Top of Records supplied
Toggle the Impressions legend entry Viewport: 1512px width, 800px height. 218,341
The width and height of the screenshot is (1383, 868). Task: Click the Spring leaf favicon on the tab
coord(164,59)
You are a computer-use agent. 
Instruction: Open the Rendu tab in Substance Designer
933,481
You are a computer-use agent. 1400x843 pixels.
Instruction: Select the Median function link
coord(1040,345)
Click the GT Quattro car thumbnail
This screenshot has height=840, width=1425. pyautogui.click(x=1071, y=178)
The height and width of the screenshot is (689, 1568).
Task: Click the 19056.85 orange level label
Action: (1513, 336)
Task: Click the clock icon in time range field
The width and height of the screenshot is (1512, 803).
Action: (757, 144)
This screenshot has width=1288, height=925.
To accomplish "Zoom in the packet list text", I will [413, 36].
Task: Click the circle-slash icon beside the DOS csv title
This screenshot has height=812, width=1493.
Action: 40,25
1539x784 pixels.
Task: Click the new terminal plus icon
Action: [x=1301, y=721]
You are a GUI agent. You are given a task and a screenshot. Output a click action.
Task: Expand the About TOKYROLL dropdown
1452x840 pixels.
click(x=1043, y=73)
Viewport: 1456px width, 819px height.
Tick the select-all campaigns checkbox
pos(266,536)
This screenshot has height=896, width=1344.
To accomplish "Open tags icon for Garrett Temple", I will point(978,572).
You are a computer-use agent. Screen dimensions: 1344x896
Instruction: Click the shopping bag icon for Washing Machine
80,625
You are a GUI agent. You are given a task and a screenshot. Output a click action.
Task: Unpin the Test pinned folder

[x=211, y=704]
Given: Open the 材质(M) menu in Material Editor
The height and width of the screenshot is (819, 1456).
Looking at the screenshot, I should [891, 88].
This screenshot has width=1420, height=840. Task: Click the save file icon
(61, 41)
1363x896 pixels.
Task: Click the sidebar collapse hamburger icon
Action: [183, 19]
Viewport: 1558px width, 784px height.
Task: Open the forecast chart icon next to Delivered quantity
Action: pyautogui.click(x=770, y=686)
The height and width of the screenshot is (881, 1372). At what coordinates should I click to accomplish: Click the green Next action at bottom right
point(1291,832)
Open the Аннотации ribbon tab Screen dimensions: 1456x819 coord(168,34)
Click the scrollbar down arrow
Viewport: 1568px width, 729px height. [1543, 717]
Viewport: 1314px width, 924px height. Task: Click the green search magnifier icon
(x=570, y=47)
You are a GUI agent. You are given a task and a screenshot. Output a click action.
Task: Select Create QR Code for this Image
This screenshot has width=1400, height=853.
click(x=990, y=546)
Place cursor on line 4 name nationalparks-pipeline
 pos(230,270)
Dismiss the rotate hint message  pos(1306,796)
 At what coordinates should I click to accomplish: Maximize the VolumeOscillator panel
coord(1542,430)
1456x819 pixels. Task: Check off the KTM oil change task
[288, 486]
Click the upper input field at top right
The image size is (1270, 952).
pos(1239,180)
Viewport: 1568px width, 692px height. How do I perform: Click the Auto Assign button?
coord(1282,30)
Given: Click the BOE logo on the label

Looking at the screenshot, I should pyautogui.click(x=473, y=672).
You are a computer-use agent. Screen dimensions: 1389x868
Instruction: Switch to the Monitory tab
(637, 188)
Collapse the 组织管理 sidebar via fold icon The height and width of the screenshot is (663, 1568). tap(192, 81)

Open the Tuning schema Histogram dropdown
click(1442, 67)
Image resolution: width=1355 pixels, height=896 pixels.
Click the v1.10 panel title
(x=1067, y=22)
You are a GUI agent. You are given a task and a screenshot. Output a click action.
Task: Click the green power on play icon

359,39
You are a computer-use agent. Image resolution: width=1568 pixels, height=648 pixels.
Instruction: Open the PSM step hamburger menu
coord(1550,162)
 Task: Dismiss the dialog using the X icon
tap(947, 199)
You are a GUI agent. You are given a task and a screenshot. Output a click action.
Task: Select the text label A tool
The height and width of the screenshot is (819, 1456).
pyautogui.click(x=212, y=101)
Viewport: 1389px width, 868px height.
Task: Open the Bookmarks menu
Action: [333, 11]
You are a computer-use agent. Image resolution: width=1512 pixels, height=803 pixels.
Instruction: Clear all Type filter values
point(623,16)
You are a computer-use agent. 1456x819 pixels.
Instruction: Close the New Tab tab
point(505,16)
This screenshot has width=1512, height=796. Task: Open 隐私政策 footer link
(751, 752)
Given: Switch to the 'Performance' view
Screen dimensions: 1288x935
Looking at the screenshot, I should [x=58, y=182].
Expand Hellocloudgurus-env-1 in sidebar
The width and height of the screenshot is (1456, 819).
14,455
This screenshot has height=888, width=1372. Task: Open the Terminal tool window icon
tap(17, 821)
Bottom of Records supplied
[Task to complete] Would you return each entry exactly as it reads?

[Task result]
Toggle the Impressions legend entry Viewport: 1512px width, 800px height. 218,341
The width and height of the screenshot is (1383, 868). Task: Click the Spring leaf favicon on the tab
coord(164,59)
You are a computer-use agent. 
Instruction: Open the Rendu tab in Substance Designer
933,481
You are a computer-use agent. 1400x843 pixels.
Instruction: Select the Median function link
coord(1040,345)
Click the GT Quattro car thumbnail
This screenshot has height=840, width=1425. pyautogui.click(x=1071, y=178)
The height and width of the screenshot is (689, 1568).
Task: Click the 19056.85 orange level label
Action: (1513, 336)
Task: Click the clock icon in time range field
The width and height of the screenshot is (1512, 803).
Action: (757, 144)
This screenshot has width=1288, height=925.
To accomplish "Zoom in the packet list text", I will [413, 36].
Task: Click the circle-slash icon beside the DOS csv title
This screenshot has height=812, width=1493.
Action: 40,25
1539x784 pixels.
Task: Click the new terminal plus icon
Action: [x=1301, y=721]
You are a GUI agent. You are given a task and a screenshot. Output a click action.
Task: Expand the About TOKYROLL dropdown
1452x840 pixels.
click(x=1043, y=73)
Viewport: 1456px width, 819px height.
Tick the select-all campaigns checkbox
pos(266,536)
This screenshot has height=896, width=1344.
To accomplish "Open tags icon for Garrett Temple", I will point(978,572).
You are a computer-use agent. Screen dimensions: 1344x896
Instruction: Click the shopping bag icon for Washing Machine
80,625
You are a GUI agent. You are given a task and a screenshot. Output a click action.
Task: Unpin the Test pinned folder

[x=211, y=704]
Given: Open the 材质(M) menu in Material Editor
The height and width of the screenshot is (819, 1456).
Looking at the screenshot, I should [891, 88].
This screenshot has width=1420, height=840. Task: Click the save file icon
(61, 41)
1363x896 pixels.
Task: Click the sidebar collapse hamburger icon
Action: [183, 19]
Viewport: 1558px width, 784px height.
Task: Open the forecast chart icon next to Delivered quantity
Action: pyautogui.click(x=770, y=686)
The height and width of the screenshot is (881, 1372). At what coordinates should I click to accomplish: Click the green Next action at bottom right
point(1291,832)
Open the Аннотации ribbon tab Screen dimensions: 1456x819 coord(168,34)
Click the scrollbar down arrow
Viewport: 1568px width, 729px height. [1543, 717]
Viewport: 1314px width, 924px height. Task: Click the green search magnifier icon
(x=570, y=47)
You are a GUI agent. You are given a task and a screenshot. Output a click action.
Task: Select Create QR Code for this Image
This screenshot has width=1400, height=853.
click(x=990, y=546)
Place cursor on line 4 name nationalparks-pipeline
 pos(230,270)
Dismiss the rotate hint message  pos(1306,796)
 At what coordinates should I click to accomplish: Maximize the VolumeOscillator panel
coord(1542,430)
1456x819 pixels. Task: Check off the KTM oil change task
[288, 486]
Click the upper input field at top right
The image size is (1270, 952).
pos(1239,180)
Viewport: 1568px width, 692px height. How do I perform: Click the Auto Assign button?
coord(1282,30)
Given: Click the BOE logo on the label

Looking at the screenshot, I should pyautogui.click(x=473, y=672).
You are a computer-use agent. Screen dimensions: 1389x868
Instruction: Switch to the Monitory tab
(637, 188)
Collapse the 组织管理 sidebar via fold icon The height and width of the screenshot is (663, 1568). tap(192, 81)

Open the Tuning schema Histogram dropdown
click(1442, 67)
Image resolution: width=1355 pixels, height=896 pixels.
Click the v1.10 panel title
(x=1067, y=22)
You are a GUI agent. You are given a task and a screenshot. Output a click action.
Task: Click the green power on play icon

359,39
You are a computer-use agent. Image resolution: width=1568 pixels, height=648 pixels.
Instruction: Open the PSM step hamburger menu
coord(1550,162)
 Task: Dismiss the dialog using the X icon
tap(947, 199)
You are a GUI agent. You are given a task and a screenshot. Output a click action.
Task: Select the text label A tool
The height and width of the screenshot is (819, 1456).
pyautogui.click(x=212, y=101)
Viewport: 1389px width, 868px height.
Task: Open the Bookmarks menu
Action: [333, 11]
You are a computer-use agent. Image resolution: width=1512 pixels, height=803 pixels.
Instruction: Clear all Type filter values
point(623,16)
You are a computer-use agent. 1456x819 pixels.
Instruction: Close the New Tab tab
point(505,16)
This screenshot has width=1512, height=796. Task: Open 隐私政策 footer link
(751, 752)
Given: Switch to the 'Performance' view
Screen dimensions: 1288x935
Looking at the screenshot, I should [x=58, y=182].
Expand Hellocloudgurus-env-1 in sidebar
The width and height of the screenshot is (1456, 819).
14,455
This screenshot has height=888, width=1372. Task: Open the Terminal tool window icon
tap(17, 821)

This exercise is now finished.